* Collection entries
* begin *

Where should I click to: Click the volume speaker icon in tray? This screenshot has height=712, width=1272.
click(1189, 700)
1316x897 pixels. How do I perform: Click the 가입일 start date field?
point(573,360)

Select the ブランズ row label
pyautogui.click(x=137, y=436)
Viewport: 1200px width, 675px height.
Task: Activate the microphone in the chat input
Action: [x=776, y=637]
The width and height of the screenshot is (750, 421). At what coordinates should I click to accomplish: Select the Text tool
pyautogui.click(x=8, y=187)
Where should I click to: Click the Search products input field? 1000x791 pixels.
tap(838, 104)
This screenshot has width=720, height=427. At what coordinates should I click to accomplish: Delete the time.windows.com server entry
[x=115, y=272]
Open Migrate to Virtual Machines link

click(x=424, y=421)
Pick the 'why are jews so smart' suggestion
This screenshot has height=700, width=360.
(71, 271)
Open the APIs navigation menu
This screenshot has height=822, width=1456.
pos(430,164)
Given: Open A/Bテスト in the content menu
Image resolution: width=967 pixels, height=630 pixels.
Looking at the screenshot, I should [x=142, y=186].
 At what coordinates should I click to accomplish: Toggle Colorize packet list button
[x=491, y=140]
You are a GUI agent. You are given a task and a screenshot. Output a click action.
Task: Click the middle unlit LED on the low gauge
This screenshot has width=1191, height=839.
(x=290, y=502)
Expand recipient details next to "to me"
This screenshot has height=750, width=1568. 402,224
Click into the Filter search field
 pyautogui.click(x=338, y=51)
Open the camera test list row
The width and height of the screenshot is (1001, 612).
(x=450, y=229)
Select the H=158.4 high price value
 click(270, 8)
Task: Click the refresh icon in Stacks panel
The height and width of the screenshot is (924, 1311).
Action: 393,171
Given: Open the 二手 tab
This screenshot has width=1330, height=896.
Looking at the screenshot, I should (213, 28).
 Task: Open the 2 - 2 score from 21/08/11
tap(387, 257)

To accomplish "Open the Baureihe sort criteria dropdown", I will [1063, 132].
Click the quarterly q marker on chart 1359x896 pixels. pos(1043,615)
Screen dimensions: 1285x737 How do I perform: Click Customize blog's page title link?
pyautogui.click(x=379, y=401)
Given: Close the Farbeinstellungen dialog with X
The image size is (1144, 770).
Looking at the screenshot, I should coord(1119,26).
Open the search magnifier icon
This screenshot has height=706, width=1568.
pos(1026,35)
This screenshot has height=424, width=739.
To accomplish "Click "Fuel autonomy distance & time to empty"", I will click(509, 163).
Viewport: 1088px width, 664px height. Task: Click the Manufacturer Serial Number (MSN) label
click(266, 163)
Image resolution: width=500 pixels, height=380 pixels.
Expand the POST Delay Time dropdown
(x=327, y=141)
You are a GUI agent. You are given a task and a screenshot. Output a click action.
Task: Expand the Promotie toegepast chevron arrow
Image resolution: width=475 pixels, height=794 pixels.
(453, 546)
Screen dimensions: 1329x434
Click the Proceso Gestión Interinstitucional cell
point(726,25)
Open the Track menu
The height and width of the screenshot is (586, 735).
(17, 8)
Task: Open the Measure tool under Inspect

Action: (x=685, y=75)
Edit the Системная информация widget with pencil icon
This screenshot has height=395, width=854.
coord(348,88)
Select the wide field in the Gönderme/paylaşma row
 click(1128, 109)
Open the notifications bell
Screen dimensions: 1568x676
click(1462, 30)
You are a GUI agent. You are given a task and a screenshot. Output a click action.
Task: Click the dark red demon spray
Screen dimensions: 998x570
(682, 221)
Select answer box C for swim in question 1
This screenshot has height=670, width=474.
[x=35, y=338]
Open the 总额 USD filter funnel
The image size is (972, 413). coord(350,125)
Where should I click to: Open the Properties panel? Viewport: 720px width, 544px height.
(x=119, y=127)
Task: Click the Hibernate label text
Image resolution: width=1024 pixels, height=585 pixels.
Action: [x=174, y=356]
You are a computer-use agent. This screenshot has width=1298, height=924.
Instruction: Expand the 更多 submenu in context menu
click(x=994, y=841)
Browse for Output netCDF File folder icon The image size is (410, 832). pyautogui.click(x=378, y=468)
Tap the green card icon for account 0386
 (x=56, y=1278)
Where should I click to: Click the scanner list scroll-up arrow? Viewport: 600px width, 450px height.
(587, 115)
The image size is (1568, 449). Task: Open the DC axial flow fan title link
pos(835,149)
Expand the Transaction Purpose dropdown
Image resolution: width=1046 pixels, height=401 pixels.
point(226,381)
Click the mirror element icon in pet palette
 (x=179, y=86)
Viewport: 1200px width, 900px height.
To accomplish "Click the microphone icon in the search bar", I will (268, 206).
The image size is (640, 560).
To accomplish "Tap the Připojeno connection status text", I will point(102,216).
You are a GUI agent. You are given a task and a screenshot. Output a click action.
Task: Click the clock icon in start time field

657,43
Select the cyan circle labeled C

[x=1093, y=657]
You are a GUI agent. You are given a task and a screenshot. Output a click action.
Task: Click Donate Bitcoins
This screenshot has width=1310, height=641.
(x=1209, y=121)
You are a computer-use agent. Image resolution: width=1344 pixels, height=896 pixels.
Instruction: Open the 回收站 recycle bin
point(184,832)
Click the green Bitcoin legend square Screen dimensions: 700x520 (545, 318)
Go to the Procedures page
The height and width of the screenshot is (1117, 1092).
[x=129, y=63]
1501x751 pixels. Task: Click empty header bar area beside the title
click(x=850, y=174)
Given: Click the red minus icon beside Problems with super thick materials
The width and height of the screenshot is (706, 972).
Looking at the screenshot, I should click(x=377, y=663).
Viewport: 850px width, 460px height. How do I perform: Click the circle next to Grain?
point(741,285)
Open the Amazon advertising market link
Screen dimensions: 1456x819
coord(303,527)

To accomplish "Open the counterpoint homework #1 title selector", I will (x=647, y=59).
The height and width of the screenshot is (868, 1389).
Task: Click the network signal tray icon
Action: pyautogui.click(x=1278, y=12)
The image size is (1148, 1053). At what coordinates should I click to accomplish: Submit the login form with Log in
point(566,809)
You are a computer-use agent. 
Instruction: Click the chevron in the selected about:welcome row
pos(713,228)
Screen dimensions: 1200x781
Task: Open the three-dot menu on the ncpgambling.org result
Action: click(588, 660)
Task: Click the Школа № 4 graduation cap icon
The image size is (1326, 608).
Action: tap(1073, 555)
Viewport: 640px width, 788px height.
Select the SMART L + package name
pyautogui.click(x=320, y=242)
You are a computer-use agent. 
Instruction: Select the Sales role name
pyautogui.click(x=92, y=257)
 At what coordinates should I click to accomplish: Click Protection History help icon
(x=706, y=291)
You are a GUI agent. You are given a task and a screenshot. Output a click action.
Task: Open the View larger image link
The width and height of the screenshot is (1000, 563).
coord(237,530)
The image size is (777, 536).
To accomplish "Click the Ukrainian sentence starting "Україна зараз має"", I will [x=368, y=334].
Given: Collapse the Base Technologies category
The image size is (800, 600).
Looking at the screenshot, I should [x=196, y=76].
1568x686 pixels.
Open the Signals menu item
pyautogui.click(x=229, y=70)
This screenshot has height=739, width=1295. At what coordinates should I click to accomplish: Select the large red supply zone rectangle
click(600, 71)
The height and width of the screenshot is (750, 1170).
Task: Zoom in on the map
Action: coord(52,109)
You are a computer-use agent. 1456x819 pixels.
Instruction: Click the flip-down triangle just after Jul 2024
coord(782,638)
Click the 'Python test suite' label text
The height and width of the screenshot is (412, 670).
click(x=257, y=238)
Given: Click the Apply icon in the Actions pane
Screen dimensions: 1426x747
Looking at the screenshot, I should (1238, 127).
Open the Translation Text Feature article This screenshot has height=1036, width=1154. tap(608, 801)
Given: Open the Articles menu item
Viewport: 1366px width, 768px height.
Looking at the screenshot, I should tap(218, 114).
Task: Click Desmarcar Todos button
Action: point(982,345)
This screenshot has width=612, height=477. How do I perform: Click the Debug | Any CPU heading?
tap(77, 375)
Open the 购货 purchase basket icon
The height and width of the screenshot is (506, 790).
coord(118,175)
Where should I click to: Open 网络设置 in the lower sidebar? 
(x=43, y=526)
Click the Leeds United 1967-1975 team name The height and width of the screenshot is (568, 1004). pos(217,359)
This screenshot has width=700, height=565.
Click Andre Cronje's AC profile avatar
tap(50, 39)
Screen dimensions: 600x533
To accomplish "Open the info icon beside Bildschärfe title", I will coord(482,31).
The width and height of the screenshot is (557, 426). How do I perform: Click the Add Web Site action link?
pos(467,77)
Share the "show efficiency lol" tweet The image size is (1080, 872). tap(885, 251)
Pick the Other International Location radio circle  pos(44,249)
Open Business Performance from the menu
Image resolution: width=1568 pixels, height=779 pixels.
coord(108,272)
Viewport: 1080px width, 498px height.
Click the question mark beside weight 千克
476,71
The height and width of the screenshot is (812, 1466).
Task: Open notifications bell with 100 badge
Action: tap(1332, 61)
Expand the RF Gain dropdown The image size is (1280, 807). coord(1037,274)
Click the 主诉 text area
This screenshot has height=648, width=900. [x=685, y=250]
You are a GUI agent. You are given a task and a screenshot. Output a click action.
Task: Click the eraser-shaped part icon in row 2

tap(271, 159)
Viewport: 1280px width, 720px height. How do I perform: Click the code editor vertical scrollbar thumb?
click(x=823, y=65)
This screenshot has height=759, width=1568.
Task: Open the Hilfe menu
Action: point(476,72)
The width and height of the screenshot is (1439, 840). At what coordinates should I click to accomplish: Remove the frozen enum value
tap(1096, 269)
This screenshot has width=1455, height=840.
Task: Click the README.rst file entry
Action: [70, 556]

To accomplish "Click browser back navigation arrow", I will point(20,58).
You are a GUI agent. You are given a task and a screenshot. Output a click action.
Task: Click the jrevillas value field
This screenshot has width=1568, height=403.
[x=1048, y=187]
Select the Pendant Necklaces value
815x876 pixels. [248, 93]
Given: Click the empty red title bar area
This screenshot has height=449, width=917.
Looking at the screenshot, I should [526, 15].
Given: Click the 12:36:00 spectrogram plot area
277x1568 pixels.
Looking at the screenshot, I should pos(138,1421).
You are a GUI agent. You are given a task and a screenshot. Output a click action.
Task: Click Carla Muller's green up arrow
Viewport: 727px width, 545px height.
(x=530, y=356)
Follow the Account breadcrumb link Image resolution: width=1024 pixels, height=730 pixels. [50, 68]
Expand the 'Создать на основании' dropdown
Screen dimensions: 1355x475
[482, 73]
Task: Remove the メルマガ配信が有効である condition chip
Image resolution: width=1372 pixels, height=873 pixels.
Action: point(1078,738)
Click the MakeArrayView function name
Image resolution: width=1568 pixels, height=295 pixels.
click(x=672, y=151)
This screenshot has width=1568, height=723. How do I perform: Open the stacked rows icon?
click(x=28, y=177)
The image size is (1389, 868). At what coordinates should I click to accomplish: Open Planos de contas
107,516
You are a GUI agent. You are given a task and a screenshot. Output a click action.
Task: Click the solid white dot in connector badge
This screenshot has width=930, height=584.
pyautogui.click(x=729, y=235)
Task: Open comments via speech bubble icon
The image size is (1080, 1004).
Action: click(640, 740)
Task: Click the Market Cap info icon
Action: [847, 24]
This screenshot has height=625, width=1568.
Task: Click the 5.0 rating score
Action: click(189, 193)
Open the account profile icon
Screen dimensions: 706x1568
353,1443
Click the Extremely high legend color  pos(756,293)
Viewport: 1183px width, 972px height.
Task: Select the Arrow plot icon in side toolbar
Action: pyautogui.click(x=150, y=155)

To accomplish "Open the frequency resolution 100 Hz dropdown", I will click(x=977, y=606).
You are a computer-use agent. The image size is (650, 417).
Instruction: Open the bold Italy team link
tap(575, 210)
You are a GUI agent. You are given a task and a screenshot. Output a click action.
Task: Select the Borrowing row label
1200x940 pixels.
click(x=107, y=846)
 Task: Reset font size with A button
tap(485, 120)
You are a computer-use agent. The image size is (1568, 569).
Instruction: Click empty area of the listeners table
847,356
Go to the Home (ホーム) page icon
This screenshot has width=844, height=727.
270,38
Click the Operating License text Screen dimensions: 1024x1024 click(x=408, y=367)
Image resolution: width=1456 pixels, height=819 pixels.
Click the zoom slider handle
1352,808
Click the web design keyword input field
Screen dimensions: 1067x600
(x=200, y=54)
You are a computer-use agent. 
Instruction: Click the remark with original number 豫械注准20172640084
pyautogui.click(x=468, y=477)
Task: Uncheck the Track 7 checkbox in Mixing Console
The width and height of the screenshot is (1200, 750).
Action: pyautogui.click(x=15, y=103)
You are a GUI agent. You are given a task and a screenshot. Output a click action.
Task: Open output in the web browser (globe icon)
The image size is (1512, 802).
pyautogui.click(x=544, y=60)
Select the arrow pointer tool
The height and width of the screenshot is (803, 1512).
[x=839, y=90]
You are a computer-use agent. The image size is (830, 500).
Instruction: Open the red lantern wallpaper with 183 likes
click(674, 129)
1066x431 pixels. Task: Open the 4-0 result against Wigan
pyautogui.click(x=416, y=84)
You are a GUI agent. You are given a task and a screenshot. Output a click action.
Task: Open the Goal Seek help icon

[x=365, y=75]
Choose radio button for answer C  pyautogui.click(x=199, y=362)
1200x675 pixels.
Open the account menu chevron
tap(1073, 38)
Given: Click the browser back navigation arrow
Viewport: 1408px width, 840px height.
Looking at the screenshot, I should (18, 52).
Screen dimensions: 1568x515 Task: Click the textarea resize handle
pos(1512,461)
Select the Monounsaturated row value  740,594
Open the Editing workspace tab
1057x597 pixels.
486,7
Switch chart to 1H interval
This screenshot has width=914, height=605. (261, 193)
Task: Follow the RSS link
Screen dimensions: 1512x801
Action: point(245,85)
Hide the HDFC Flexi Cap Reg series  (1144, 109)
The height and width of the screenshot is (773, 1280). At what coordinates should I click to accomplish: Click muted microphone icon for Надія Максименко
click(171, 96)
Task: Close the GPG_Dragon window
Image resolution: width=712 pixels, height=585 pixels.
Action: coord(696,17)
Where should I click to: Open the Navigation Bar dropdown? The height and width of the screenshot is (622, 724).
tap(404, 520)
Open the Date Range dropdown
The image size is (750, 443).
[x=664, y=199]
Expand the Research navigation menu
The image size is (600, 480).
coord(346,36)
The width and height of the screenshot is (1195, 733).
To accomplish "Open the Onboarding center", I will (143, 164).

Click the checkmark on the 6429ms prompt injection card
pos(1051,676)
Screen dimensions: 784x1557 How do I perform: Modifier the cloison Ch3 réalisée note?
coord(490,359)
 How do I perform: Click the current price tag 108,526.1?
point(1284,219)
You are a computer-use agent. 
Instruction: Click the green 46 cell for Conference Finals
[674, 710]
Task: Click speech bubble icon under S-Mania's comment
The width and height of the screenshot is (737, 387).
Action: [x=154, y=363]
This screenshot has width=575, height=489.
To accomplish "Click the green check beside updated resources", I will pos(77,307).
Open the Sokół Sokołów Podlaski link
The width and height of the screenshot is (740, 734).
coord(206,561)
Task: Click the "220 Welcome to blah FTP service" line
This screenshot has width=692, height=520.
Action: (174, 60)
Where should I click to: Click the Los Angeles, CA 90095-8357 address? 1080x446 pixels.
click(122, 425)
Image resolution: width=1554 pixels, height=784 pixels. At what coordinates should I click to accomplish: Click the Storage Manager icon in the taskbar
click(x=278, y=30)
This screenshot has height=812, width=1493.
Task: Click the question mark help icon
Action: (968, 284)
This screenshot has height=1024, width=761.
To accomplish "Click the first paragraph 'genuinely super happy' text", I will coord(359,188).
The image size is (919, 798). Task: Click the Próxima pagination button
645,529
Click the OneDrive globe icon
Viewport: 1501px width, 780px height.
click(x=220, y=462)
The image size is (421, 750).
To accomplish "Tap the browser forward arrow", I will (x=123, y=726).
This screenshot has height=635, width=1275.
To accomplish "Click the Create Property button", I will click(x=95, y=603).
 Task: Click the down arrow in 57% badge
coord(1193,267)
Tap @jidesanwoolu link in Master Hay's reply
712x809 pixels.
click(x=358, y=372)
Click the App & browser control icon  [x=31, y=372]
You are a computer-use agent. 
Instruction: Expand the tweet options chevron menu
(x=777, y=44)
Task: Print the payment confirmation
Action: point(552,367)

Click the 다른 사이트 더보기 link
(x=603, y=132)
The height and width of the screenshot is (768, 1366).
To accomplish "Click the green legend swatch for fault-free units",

* end *

Write out the data lines exactly as they appear, from the line containing "Choose radio button" through the line containing "pos(1512,461)", inclusive.

* PROBLEM SOLUTION
Choose radio button for answer C  pyautogui.click(x=199, y=362)
1200x675 pixels.
Open the account menu chevron
tap(1073, 38)
Given: Click the browser back navigation arrow
Viewport: 1408px width, 840px height.
Looking at the screenshot, I should (18, 52).
Screen dimensions: 1568x515 Task: Click the textarea resize handle
pos(1512,461)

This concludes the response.